Three SSRIs and clomipramine are approved for pediatric OCD, each with a different minimum age. Sertraline has the youngest approval at age 6, followed by fluoxetine at 7, fluvoxamine at 8, and clomipramine at 10. Paroxetine is not approved for children.

Children typically start at a low dose that gets increased every three weeks as tolerated, with the goal of reaching at least a mid-range dose. The dose ranges for children overlap substantially with adult ranges: fluoxetine 10 to 80 mg, sertraline 25 to 200 mg, and fluvoxamine 25 to 300 mg. Treatment guidelines for children strongly emphasize combining medication with therapy, since exposure and response prevention is particularly effective in younger patients and may allow lower doses or shorter medication courses.

Medication vs. Therapy

The strongest evidence for OCD treatment supports either an SSRI, exposure and response prevention therapy, or both together. For mild to moderate OCD, therapy alone can be as effective as medication. For moderate to severe OCD, the combination tends to produce the best outcomes. Medication can reduce symptoms enough to make the therapy more tolerable, since confronting obsessive fears is inherently uncomfortable.
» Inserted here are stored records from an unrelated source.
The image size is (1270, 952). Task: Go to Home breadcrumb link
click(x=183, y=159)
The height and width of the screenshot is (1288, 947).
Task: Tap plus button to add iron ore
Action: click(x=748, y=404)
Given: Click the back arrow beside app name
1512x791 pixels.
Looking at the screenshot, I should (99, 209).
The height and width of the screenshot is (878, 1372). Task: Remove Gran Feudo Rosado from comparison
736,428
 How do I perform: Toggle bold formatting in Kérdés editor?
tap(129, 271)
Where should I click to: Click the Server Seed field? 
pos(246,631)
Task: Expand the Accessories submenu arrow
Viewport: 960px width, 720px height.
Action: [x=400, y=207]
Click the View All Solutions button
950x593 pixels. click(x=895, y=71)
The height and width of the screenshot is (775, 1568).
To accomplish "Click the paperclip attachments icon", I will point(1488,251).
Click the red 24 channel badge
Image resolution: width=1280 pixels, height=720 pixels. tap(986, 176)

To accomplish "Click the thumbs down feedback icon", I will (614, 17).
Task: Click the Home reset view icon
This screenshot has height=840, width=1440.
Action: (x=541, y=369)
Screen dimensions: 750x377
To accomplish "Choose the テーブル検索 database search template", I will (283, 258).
One practical advantage of medication is accessibility. A trained OCD therapist can be hard to find in many areas, while a primary care doctor or psychiatrist can prescribe an SSRI. For many people, starting medication while searching for a therapist is a reasonable approach. Medication also helps maintain gains after therapy ends, which is why many people stay on their SSRI for a year or longer after reaching a stable improvement.